>> Start EXCERPT TO READ

# double barrel smoker



## deepdivered (Jun 9, 2009)

So I am building my first smoker! I decided to build a double 55 gallon barrel smoker. I started by buying the cast iron kit from volgelzang http://www.vogelzang.com/barrel_stoves.htm i have a few questions about what to do next.﻿

    i had asked about the smoke stakes. from what every one said it seems the best configuration was with two of them. one on each side. it seemed it should come in at the cooking rack with like 3/4 below the rack. now i cant remember if u all said i should make them 4 inch or 3 inch diameter. does it mater how tall they are? the stove pipes going into the smoking chamber are two six inch pipes. i have a question about them. i have the damping collars. i was thinking would it be better for the dampening collar to be on top of fire barrel or bottom of cooking barrel? !

    I will post some pics in a few days and keep up with my progress.  i heard these have hot spots where the pipes come into the cooking area. i  was planing of taking the peace i cut out to make the door and drilling several holes in it and placing that over the bottom as a baffle. how large should the drill bit be. is this a good idea. the other idea for this i had was to place a sheet of expanded metal down there and placing aluminum pans over the holes with fluids in them. which seems better?


----------



## waysideranch (Jun 9, 2009)

Look forward to your build.


----------



## thebodyman (Jun 9, 2009)

i built my first one out of 55 gallon barrels and it wasnt to bad i have one standing up for my fire box and one laying down that i smoked in it works really good i am in the mists of building another one taht is 2 55 gallon barrels welded together to make an even bigger smoker


----------



## coyote-1 (Jun 9, 2009)

Not that I'm gonna build it anytime soon, but right now I'm imagining an 85/30 combo on an axle. The 85's internal dimensions are 39" x 26"; a 30gal firebox directly beneath ought work pretty well. The 85's 26" internal diameter is perhaps big enough even to make a multi-shelf rotisserie.


----------



## deepdivered (Jun 12, 2009)

Here are the picturs of where i am now. these r brand new barrels. i burrend the paint off and ugh some one was usen a house and hit them and they developed some surface rust. ill buff it off befor i paint it. i keep it under a tarp now. i have been callen around trying to finde some stove pipe. aperently its not needed much here in az lol. ha so i may have to order it off line. pleas hit me up about what i diamiters i should use coming out. have two six inchers going in.


----------



## petesque (Jun 12, 2009)

I have one and I put dampers at both the flus and in the stacks. I will give you more control. Mine also will let the air come in the door and travel across the fire and then most of the heat goes up th left flu. So I slow that down a bit and all evens out. 

I used 2 6 inch stacks at grill level. This makes everything proportional and I can always use the dampers to slow things down. I also used angle iron for my grill shelving set at 22". The 55 gal drum is 33" long and Home depot has some nice 22 1/4" by 11" grills and then 3 of these fit perfect. I have wall to wall grill area. I also found a Kroger pastery warming racks the allows me to add 2 1/2 leveks of rack space above the grill. 


Pete


----------



## deepdivered (Jun 14, 2009)

>> End EXCERPT TO READ
>> Start RECORD LIST

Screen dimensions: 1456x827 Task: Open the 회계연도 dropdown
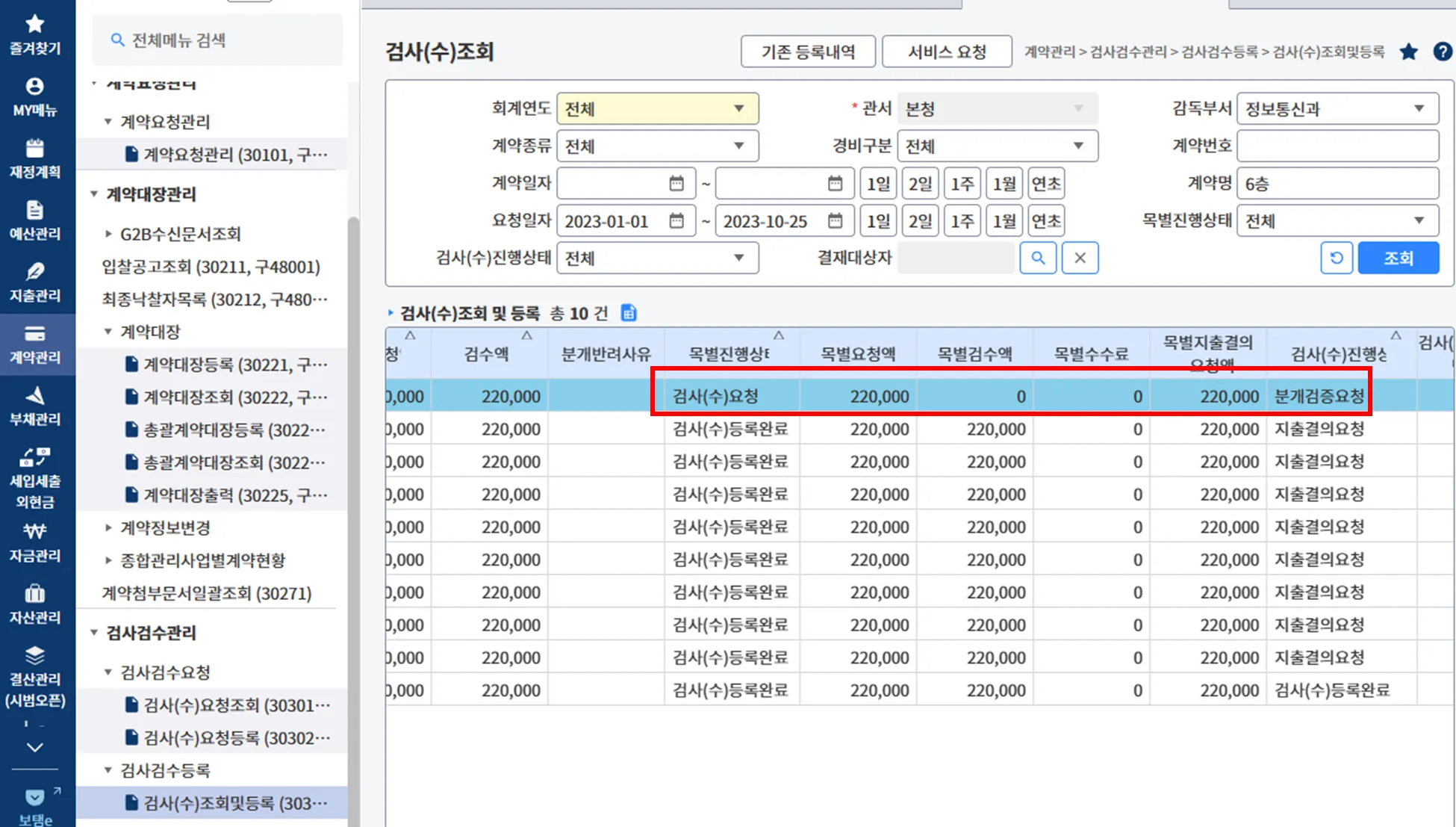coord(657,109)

>> End RECORD LIST
>> Start RECORD LIST

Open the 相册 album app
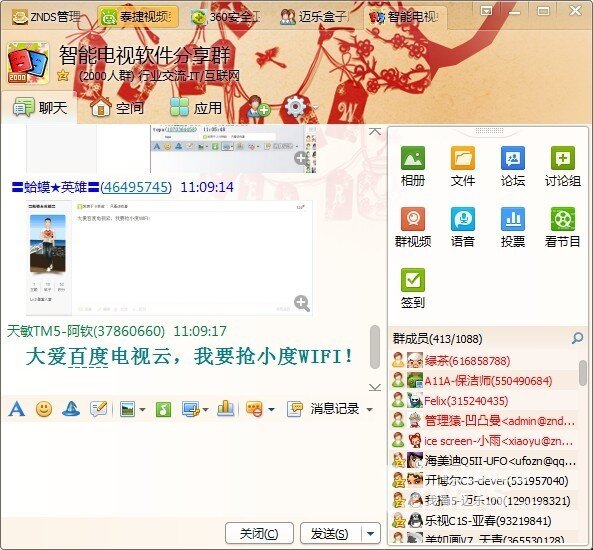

>> End RECORD LIST

REQUIRED TASK 1:
In the smoker thread, at what height did petesque set the angle iron for his grill shelving?
REQUIRED TASK 2:
Output the passage of the smoker thread from "Here are the" up to and including "petesque (Jun 12, 2009)".

EXERCISE RESPONSE 1:
22 inches.

EXERCISE RESPONSE 2:
Here are the picturs of where i am now. these r brand new barrels. i burrend the paint off and ugh some one was usen a house and hit them and they developed some surface rust. ill buff it off befor i paint it. i keep it under a tarp now. i have been callen around trying to finde some stove pipe. aperently its not needed much here in az lol. ha so i may have to order it off line. pleas hit me up about what i diamiters i should use coming out. have two six inchers going in.


----------



## petesque (Jun 12, 2009)